Saved entries:
== == ==
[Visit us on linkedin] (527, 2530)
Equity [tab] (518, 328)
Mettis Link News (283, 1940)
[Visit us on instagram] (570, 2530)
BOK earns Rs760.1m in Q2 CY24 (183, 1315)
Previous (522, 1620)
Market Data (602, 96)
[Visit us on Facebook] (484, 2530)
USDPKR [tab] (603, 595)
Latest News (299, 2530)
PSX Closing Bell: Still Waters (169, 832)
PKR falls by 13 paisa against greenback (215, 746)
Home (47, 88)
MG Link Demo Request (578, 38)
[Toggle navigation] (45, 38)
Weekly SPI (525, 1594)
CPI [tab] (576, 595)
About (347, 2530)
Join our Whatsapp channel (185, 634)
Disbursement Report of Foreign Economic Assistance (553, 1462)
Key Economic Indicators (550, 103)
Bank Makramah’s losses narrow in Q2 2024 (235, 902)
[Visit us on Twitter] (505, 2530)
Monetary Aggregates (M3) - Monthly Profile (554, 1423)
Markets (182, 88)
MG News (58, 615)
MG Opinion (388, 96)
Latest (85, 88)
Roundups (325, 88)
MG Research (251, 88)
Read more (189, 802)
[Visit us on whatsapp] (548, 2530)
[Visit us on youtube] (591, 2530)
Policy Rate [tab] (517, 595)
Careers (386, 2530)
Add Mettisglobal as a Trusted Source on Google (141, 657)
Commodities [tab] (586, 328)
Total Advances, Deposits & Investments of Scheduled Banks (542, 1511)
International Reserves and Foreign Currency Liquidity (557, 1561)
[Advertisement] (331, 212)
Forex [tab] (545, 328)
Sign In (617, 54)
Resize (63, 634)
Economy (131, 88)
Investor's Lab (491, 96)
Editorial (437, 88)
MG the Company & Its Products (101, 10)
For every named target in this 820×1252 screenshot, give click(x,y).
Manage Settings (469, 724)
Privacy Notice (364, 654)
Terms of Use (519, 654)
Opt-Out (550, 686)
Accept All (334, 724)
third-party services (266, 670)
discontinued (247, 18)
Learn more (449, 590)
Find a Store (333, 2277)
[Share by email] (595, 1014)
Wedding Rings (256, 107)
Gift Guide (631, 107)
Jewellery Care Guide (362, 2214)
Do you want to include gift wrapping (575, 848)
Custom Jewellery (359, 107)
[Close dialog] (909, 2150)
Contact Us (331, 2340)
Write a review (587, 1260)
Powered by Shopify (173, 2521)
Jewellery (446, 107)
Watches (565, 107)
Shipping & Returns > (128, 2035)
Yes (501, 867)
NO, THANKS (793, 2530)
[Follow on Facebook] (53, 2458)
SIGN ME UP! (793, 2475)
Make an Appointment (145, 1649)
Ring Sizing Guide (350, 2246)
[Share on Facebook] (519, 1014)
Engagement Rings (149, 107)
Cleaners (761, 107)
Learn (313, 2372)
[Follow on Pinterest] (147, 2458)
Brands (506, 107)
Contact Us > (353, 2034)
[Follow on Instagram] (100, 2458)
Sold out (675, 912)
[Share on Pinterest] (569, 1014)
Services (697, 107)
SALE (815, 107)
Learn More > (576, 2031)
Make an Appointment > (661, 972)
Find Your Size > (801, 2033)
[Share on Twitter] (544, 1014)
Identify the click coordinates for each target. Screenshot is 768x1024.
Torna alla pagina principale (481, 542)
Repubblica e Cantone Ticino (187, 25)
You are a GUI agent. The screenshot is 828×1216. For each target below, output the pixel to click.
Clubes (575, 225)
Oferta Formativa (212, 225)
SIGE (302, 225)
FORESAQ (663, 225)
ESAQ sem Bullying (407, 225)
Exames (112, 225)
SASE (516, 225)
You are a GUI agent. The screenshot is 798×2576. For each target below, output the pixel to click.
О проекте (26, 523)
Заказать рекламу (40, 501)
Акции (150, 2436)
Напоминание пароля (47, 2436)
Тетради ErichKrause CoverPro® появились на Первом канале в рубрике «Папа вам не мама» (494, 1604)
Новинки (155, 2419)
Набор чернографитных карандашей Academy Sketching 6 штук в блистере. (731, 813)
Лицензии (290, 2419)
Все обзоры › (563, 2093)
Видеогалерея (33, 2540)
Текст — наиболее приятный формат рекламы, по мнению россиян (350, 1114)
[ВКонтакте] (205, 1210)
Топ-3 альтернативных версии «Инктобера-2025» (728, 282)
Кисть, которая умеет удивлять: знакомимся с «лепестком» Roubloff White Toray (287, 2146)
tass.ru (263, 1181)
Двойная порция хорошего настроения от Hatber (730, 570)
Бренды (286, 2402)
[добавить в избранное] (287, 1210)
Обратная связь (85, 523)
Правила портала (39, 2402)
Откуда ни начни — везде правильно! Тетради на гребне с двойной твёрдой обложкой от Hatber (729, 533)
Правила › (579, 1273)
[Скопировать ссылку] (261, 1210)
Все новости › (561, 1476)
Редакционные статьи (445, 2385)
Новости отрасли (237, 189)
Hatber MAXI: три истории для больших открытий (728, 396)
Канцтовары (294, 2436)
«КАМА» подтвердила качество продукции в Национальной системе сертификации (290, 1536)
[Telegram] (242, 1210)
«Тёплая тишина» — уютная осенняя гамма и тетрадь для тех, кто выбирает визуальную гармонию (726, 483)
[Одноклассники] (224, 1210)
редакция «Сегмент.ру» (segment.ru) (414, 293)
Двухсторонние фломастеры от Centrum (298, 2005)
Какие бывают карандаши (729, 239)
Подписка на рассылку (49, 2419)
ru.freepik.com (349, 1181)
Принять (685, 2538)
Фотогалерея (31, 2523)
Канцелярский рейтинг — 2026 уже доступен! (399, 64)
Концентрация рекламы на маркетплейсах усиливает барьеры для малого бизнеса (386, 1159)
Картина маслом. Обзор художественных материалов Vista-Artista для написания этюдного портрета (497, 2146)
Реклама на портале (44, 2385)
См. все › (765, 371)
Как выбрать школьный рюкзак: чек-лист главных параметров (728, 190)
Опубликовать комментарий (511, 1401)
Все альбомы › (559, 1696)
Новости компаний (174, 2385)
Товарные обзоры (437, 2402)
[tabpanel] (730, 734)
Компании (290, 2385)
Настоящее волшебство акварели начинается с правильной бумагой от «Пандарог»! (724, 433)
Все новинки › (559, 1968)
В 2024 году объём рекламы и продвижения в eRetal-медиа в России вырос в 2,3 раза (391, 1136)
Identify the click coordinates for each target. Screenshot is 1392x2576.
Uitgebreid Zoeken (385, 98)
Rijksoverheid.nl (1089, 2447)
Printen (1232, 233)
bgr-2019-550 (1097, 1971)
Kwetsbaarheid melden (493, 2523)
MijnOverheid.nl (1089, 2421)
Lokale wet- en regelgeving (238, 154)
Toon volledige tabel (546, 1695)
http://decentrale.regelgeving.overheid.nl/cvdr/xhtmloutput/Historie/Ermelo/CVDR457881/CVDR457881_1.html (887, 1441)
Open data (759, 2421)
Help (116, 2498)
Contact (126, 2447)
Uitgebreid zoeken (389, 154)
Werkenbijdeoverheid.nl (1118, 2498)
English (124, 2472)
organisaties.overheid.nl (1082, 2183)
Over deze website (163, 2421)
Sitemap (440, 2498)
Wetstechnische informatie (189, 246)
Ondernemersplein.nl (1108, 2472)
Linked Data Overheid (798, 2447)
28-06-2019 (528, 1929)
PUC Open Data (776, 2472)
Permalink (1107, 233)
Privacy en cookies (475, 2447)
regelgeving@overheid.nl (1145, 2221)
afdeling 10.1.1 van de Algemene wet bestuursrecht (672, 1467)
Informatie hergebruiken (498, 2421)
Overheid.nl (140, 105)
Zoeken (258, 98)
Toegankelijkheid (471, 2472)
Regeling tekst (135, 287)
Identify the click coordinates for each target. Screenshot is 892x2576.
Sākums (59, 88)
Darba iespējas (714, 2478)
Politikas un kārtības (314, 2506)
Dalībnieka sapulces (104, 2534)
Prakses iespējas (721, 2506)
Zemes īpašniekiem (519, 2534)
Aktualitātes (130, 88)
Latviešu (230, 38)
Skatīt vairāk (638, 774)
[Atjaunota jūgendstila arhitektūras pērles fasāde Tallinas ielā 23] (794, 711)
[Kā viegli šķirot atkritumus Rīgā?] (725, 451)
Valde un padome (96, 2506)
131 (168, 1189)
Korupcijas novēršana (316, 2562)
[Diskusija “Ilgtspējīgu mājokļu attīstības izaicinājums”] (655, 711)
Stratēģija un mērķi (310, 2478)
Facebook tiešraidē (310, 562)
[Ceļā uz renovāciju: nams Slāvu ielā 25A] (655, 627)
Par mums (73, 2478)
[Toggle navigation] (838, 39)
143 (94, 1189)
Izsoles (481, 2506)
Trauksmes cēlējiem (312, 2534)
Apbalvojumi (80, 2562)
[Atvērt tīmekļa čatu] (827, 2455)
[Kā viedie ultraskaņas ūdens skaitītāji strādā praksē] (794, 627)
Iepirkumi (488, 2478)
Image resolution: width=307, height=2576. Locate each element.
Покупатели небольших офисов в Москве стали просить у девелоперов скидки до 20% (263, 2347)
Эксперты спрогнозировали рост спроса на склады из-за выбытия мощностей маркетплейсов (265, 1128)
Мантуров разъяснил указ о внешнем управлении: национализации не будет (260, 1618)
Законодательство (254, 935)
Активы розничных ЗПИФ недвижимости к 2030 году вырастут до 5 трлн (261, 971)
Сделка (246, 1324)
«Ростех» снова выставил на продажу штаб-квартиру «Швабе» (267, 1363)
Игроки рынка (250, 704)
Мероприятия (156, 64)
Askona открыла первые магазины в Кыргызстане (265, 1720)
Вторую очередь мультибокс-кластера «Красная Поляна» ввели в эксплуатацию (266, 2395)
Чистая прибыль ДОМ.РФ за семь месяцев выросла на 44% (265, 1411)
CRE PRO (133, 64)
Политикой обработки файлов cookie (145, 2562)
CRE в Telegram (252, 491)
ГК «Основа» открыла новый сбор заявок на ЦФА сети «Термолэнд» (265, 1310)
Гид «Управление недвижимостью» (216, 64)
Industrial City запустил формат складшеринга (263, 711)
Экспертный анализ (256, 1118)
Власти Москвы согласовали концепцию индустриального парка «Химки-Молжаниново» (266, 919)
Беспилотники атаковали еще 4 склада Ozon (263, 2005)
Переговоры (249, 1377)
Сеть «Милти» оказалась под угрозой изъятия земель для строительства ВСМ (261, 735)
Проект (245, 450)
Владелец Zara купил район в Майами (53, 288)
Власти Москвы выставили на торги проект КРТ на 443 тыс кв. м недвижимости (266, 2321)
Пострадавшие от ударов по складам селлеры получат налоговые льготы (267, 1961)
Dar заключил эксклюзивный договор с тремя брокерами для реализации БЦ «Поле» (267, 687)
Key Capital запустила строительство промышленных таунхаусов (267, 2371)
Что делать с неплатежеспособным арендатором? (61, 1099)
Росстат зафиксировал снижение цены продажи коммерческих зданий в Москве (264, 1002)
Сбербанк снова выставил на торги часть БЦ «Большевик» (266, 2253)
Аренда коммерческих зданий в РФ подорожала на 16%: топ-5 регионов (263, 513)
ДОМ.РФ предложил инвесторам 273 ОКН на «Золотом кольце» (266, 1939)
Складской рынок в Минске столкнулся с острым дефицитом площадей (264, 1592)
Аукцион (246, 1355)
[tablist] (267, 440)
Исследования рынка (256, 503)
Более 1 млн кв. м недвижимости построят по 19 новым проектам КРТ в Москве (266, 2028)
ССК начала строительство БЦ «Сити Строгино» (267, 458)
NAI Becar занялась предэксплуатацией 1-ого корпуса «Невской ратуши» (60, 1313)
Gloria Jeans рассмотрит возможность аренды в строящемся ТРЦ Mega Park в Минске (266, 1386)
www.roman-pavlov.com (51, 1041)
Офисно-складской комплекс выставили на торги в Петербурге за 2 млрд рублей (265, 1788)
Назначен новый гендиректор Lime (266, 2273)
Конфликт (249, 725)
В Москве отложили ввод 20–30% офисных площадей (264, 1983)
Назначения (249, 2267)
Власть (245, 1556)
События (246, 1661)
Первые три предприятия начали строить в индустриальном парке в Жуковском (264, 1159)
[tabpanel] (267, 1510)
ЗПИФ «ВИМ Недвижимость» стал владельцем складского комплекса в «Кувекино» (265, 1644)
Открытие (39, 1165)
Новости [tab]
== == ==
**WHAT IS REQUIRED:** If a line in the records above has the word "Facebook", copy it.

**ANSWER FOR THE TASK:**
[Visit us on Facebook] (484, 2530)
[Follow on Facebook] (53, 2458)
[Share on Facebook] (519, 1014)
Facebook tiešraidē (310, 562)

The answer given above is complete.